Hati John masih tidak mau percaya dengan apa yang dilihatnya. John masih berharap bahwa semua itu salah. Haikal sudah meminta Bu Minarsih untuk menjelaskan, dan menceritakan semua yang terjadi pada Clara setelah ditinggalkan John.
Tetapi, tetap saja John seolah sudah menutup hatinya dan hanya percaya pada dirinya sendiri. John mengusir Haikal dan Bu Minarsih dari kantornya. Dia tidak ingin kebahagiannya hilang karena mengetahui bahwa Haidar bukan anaknya dan Clara bukan Clara.

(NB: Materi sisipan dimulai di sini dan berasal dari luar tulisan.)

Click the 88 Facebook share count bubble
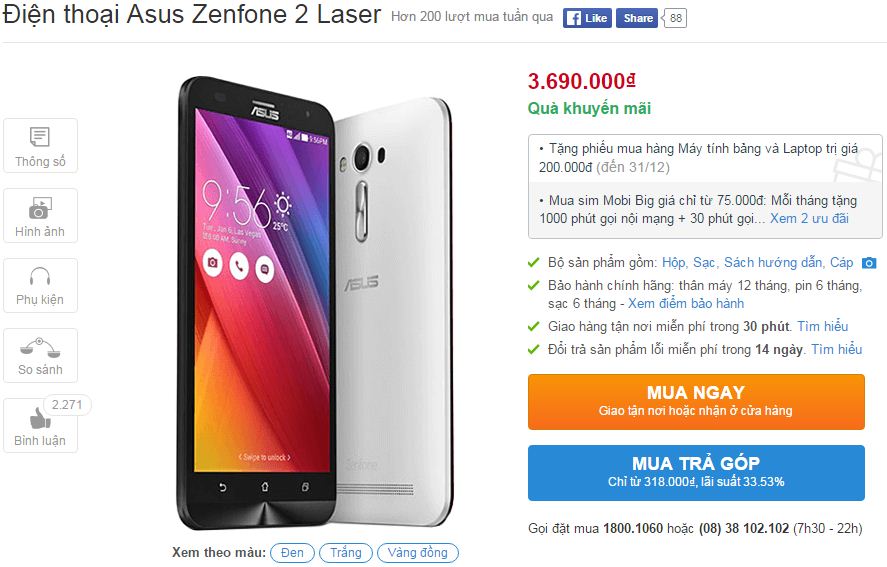The image size is (887, 567). pyautogui.click(x=675, y=18)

Dengan hati kesal, John menggebrak meja kerjanya. John merasa marah pada Haikal yang sudah mengambil apa yang seharusnya menjadi miliknya. Clara dan anaknya adalah miliknya.
John menghubungi seseorang yang ternyata adalah mata-matanya di perusahaan Haikal. Ternyata, selama ini John sudah mempersiapkan sesuatu untuk menghancurkan perusahaan Haikal dari dalam. John ingin perusahaan Haikal jatuh bangkrut tak bersisa.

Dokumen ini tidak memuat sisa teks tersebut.